Communication Red Flags
Every child is different and their development is different. We use the milestones and 'red flags' as one of many tools to determine if children need help with their speech and language skills.
As your child progresses through the stages of development, you may notice their development does not happen in a straight line. It is completely normal for development and growth to have ebbs and flows for any child.
Speak with your pediatrician if you are concerned with your child's development and speak with a Speech-Language Pathologist if you are concerned about their communication development.
At Any Age
Seems to have more trouble than most of their peers.
Is not generally progressing in terms of vocabulary, length of utterance, and ability to understand more complex language.
Does not seem to understand unless provided with a lot of repetition and gestures.

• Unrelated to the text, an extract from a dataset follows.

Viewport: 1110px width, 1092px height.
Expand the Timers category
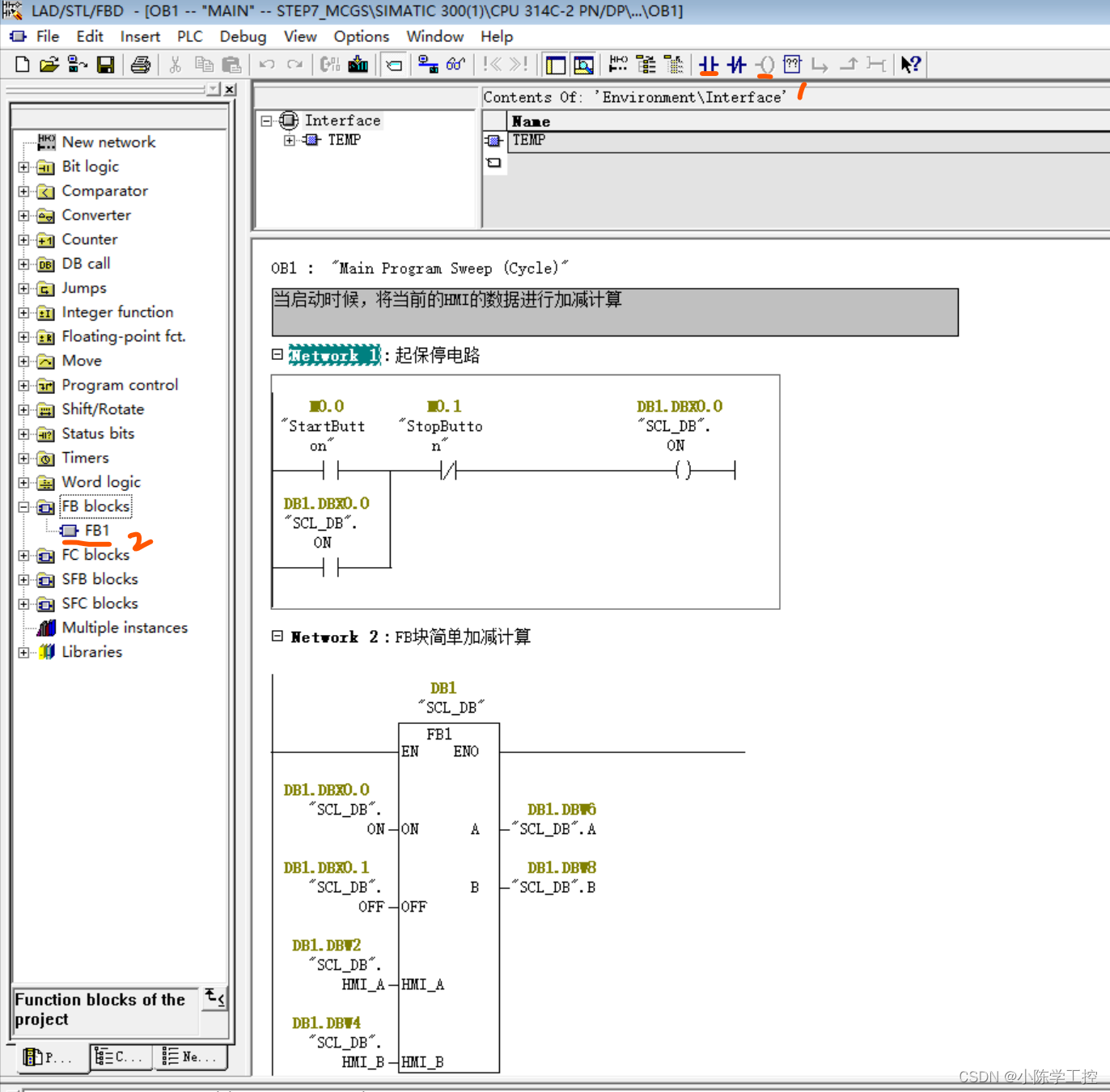point(23,458)
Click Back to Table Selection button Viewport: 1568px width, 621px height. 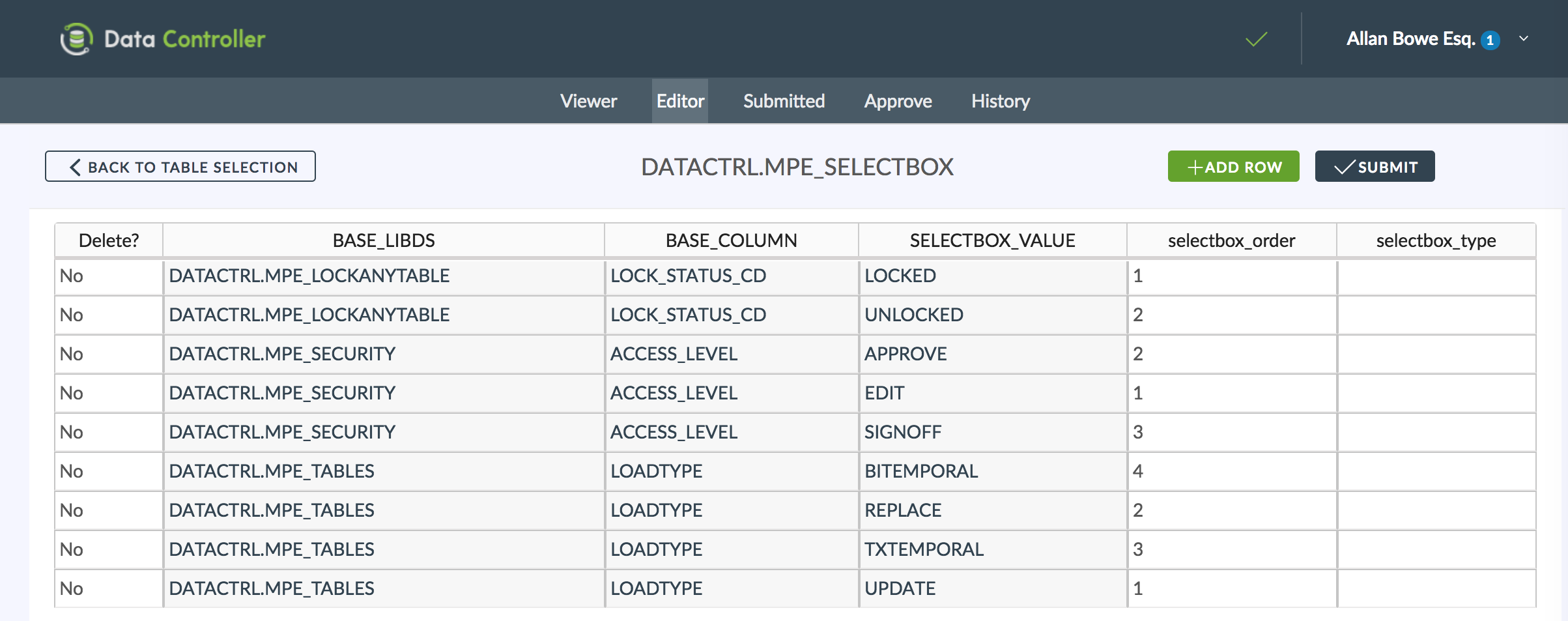[x=180, y=167]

Displays frustration or reluctance to try to communicate.
Uses mostly vowel sounds.
Uses a 'lisp'.
Uses poor vocal quality or is monotone.
Vocal pitch is too high or low for age.
Is consistently nasal sounding or sounds like they have a stuffed nose.
By 4-6 Months
Does not laugh or squeal.
Does not look toward new sounds.
By 9 Months
Has limited or no babbling.
Does not indicate when happy or upset.
By 12 Months
Does not point to objects.
Does not use gestures (i.e. waving, shaking head 'no')
Does not engage in turn-taking activities (i.e. wait for another to respond to them)
Does not imitate vocalizations or gestures.
By 15 Months
Has not used first true word.
Does not respond to "no" by stopping at least temporarily.
Does not respond to "hi" or "bye-bye" with a wave or word.
By 18 Months
Does not use 6-10 words consistently.
Does not discriminate between sounds (i.e. cannot tell between "mama" and "papa")
Uses gestures or leading an adult as primary mode of communication.
Does not follow your pointing.
By 20 Months
Does not use at least 6 consonant sounds.
Does not follow simple directions (i.e. "sit down", "give me")
Does not look at you when talking or playing.
Does not play in close proximity to other children.
By 24 Months
Uses less than 50 words.
Does not put words together to form two-word phrases (i.e. "more milk")
Has decreased interest in social interactions.
Does not follow directions involving familiar objects (i.e. "Get the ball and give it to me")
Is not understood 50% of the time by adults and peers.
By 2-3 Years
Does not use simple three- and four-word sentences.
Cannot answer questions (i.e. "who is that?", "what do you want?", "where is your truck?")
Does not accurately answer Yes/No questions.
Is not understood 75% of the time by adults and peers.
Word endings are consistently missing (i.e. "do" for dog).